Michael y la perra nos precedieron corriendo al cruzar Western Avenue y se mantuvieron más de cuarenta metros por delante de nosotros mientras volvíamos hacia el oeste bajo el caluroso sol de la tarde. Doc y yo no cruzamos palabra. Pensé en el chico y me pregunté en qué estaría pensando Harris. Cuando llegamos al edificio de apartamentos de Beverly e Irving, le tendí la mano.
—Gracias por su colaboración, Doc —le dije.
—Ha sido un placer, Fred.
—Creo que ha sido usted de gran ayuda. En mi opinión ha demostrado, de forma concluyente, que la reclamación de esa señora Jacobsen es infundada.
—Ignoraba que Marcella tuviera una póliza con Prudential. Me sorprende que no me contase nada.

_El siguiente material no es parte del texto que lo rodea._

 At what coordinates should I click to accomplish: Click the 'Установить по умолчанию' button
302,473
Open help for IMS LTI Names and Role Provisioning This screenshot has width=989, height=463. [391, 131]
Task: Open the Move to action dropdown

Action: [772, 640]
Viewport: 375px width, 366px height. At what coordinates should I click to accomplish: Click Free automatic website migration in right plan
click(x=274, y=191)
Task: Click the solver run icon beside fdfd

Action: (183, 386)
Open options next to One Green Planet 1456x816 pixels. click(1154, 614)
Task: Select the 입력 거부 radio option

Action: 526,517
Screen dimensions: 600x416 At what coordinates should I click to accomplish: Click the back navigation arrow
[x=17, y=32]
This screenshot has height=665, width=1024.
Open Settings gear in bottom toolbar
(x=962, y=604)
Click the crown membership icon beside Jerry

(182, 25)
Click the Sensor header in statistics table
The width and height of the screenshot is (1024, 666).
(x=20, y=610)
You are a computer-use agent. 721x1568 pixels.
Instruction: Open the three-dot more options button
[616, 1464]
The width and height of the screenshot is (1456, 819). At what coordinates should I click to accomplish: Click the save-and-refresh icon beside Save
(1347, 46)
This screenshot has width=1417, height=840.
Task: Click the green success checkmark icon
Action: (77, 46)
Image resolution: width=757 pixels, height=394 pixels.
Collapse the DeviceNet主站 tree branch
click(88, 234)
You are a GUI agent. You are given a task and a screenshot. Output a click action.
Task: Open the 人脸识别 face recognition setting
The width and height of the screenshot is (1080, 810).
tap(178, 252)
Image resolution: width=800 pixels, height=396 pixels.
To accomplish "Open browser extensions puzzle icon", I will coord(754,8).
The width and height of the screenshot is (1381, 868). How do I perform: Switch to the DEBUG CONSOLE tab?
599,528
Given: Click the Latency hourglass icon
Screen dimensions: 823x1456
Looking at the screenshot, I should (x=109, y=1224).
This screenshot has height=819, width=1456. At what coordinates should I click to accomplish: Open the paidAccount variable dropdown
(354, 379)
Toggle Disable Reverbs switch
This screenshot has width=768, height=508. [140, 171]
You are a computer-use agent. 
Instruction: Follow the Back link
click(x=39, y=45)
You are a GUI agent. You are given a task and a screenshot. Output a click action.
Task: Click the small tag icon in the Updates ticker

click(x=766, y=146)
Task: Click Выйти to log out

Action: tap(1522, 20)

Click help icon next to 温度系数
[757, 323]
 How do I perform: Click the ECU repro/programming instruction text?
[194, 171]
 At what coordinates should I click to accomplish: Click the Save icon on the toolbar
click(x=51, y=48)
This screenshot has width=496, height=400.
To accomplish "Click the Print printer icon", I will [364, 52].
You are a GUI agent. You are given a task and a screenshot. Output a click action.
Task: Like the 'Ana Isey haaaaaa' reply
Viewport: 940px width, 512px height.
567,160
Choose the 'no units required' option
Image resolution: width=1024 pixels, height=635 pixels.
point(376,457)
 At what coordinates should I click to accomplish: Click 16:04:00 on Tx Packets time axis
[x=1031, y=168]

—La gente hace cosas sorprendentes.
—¿En qué año contrató la póliza?
—En el 51.
—Nos divorciamos en el 50.
Me encogí de hombros.
—Cosas más extrañas han sucedido.
—Muy cierto —dijo, y también se encogió de hombros. Luego, metió la mano en el bolsillo del pantalón y sacó la tarjeta de visita que le había dado al llegar. Me la devolvió. La tinta estaba corrida. Meneó la cabeza y añadió—: Un hábil investigador de seguros como usted debería llevar a imprimir sus tarjetas a un sitio mejor.
Nos estrechamos la mano otra vez. Noté que empezaba a sonrojarme.
—Hasta otra, Doc —le dije.
—Vaya con cuidado, Fred —repuso.
Me dirigí al coche. Estaba a punto de abrir la puerta cuando, de pronto, Michael corrió hasta mí y me envolvió en un fuerte abrazo. Antes de que pudiera responder, me puso en la mano un pedazo de papel doblado y se marchó a toda prisa. Desplegué el papel. Sólo ponía: «Eres mi amigo.»
Volví a casa emocionado con el chico y perplejo con el padre. Tenía la extraña sensación de que Doc Harris se había dado cuenta de quién era yo y, de algún modo, se alegraba de mi intromisión. También tenía el presentimiento, igualmente extraño, de que estaba estableciéndose un vínculo entre Michael y yo.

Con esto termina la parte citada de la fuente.